The data: Begin

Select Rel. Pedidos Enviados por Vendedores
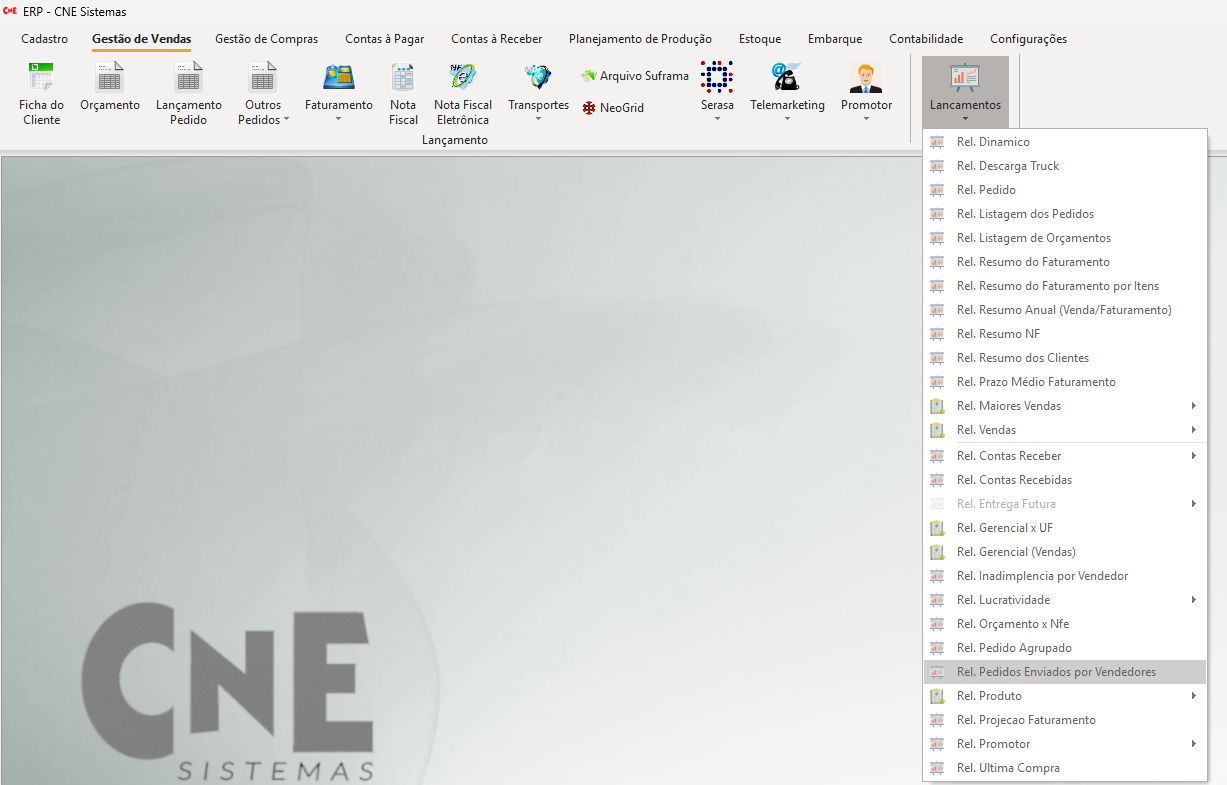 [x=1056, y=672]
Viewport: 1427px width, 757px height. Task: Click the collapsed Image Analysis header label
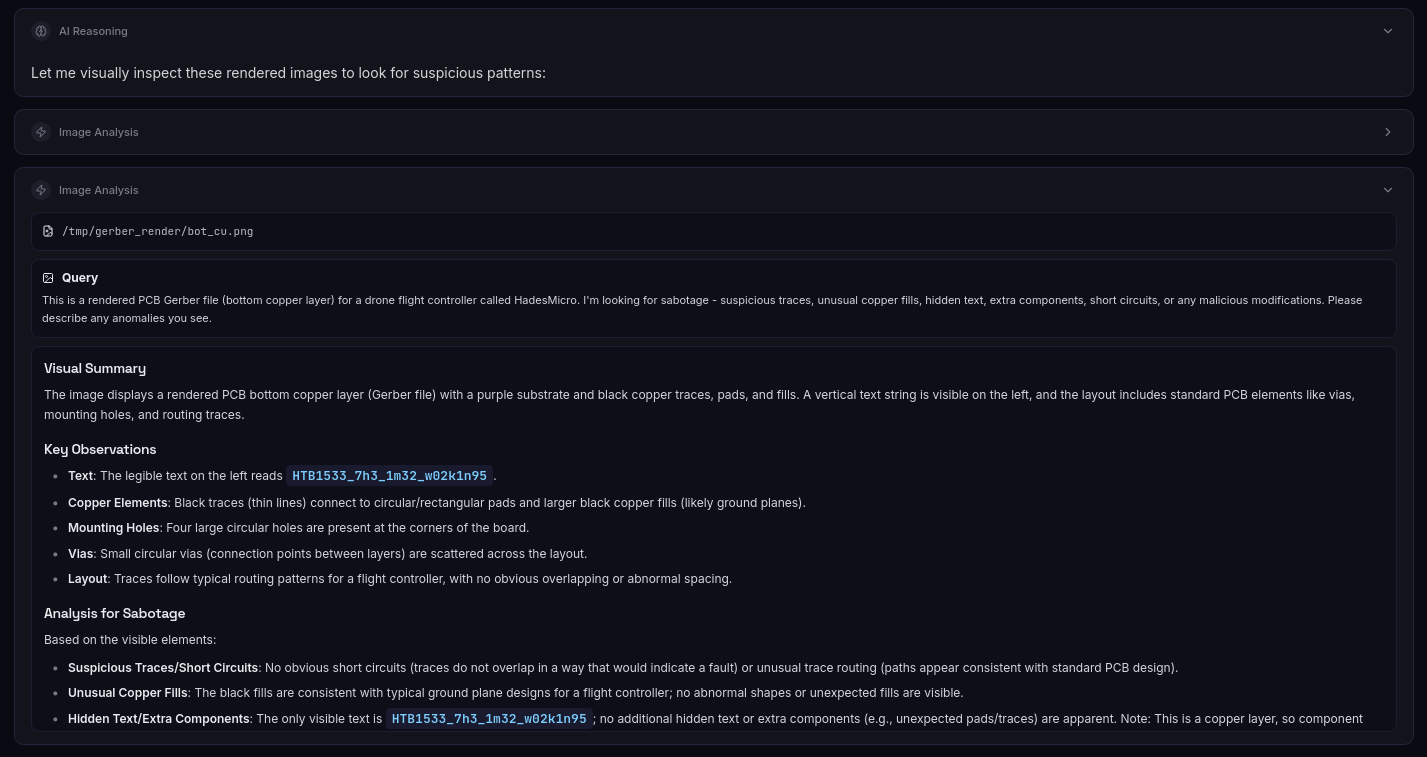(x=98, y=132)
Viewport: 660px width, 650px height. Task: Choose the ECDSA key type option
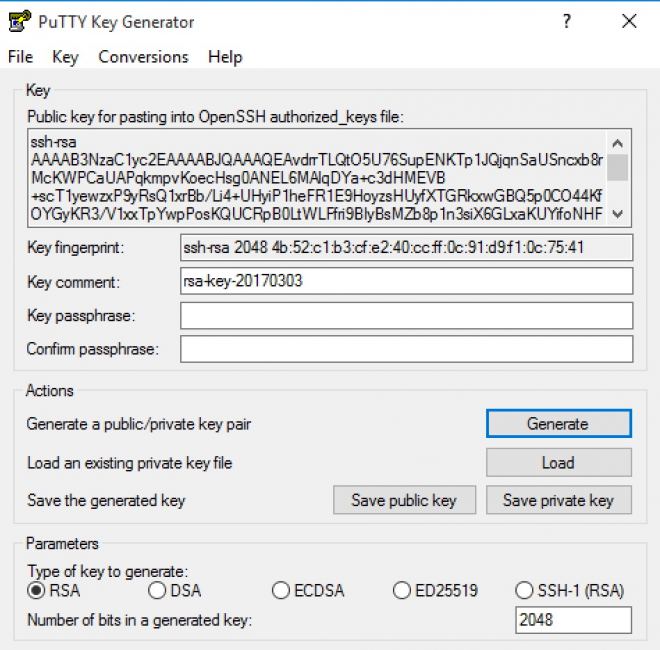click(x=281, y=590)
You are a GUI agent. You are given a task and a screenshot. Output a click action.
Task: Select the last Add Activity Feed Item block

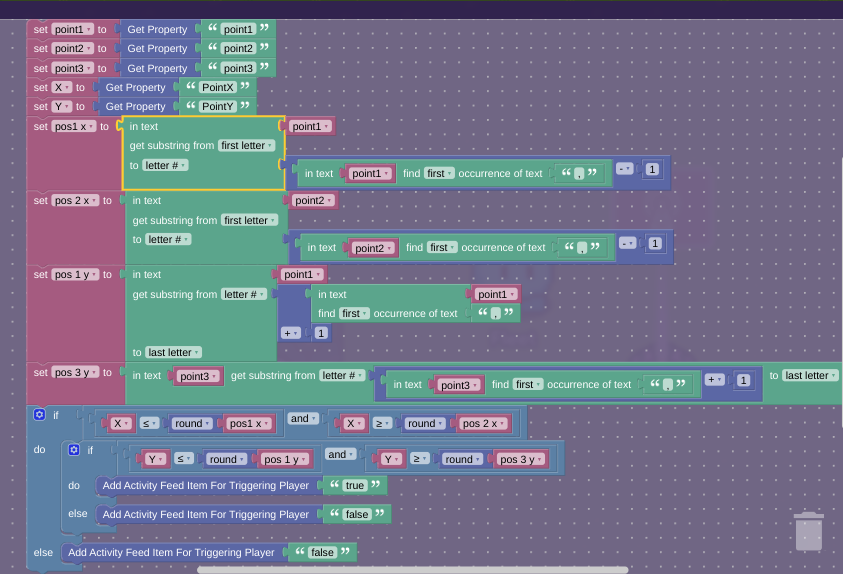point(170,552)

The data: End

= Task to complete =
With the pictures removed, copy the data above word for word.

= Final answer =
Select Rel. Pedidos Enviados por Vendedores
 [x=1056, y=672]
Viewport: 1427px width, 757px height. Task: Click the collapsed Image Analysis header label
(x=98, y=132)
Viewport: 660px width, 650px height. Task: Choose the ECDSA key type option
click(x=281, y=590)
You are a GUI agent. You are given a task and a screenshot. Output a click action.
Task: Select the last Add Activity Feed Item block

point(170,552)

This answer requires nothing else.